Columbia oncologists have demonstrated for the first time how a mutated gene associated with breast cancer actually contributes to runaway cell growth, a finding that could lead to new treatments. Scientists first linked the gene BRCA1 to breast cancer in the 1990s, but until now they havenÕt understood how it works.
The oncologists, led by Columbia professor Ramon Parsons, showed recently that BRCA1, whose job is to fix routine DNA damage in other genes, often fails to repair damage in a gene called PTEN when BRCA1 itself mutates.

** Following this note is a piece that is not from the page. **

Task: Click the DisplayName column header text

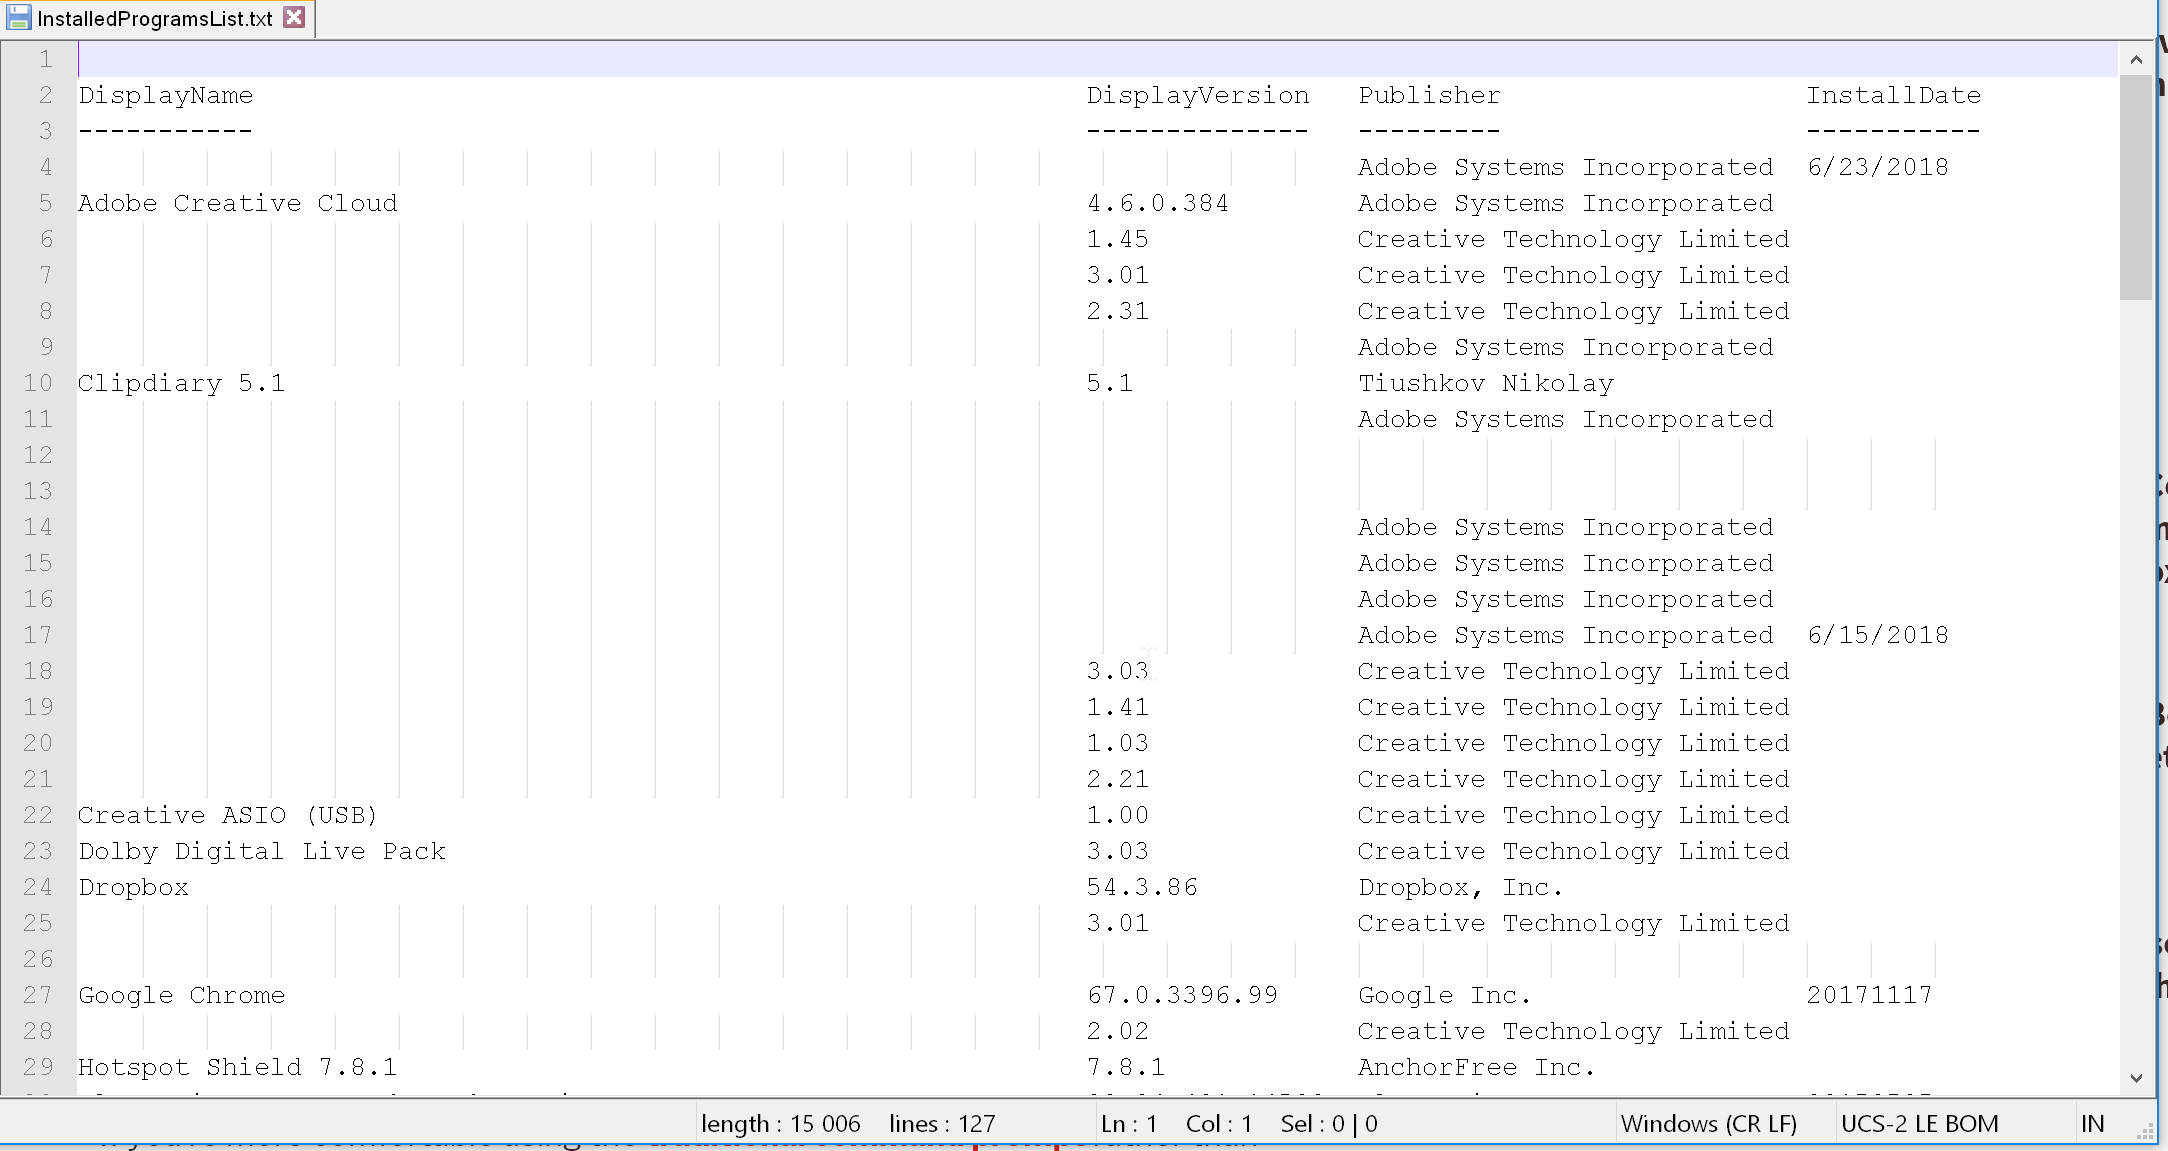Action: point(166,95)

The gene PTEN, which Parsons discovered in 1997, is known to increase dangerously the activity of proteins that trigger cell growth.
"Ever since the link was established between BRCA1 and breast cancer, we've been frustrated by our lack of understanding about how its mutations work," says Parsons, who directs the Avon Foundation Breast Cancer Research Laboratory and the Breast Cancer Program of the Herbert Irving Comprehensive Cancer Center at Columbia University Medical Center. "Now that we know it acts on PTEN, we have a target for therapy."
Breast cancers associated with the BRCA1 gene account for about 10 percent of all cases and tend to be aggressive and tricky to diagnose. Parsons estimates that PTEN will be found to be involved in about half of BRCA1 breast cancers once a complete chromosomal analysis is done.
Columbia oncology student Lao Saal '07GSAS, '09PS was lead author of the paper, which appeared in the January issue of Nature Genetics. Other collaborators included the oncologist Åke Borg at Sweden's Lund University.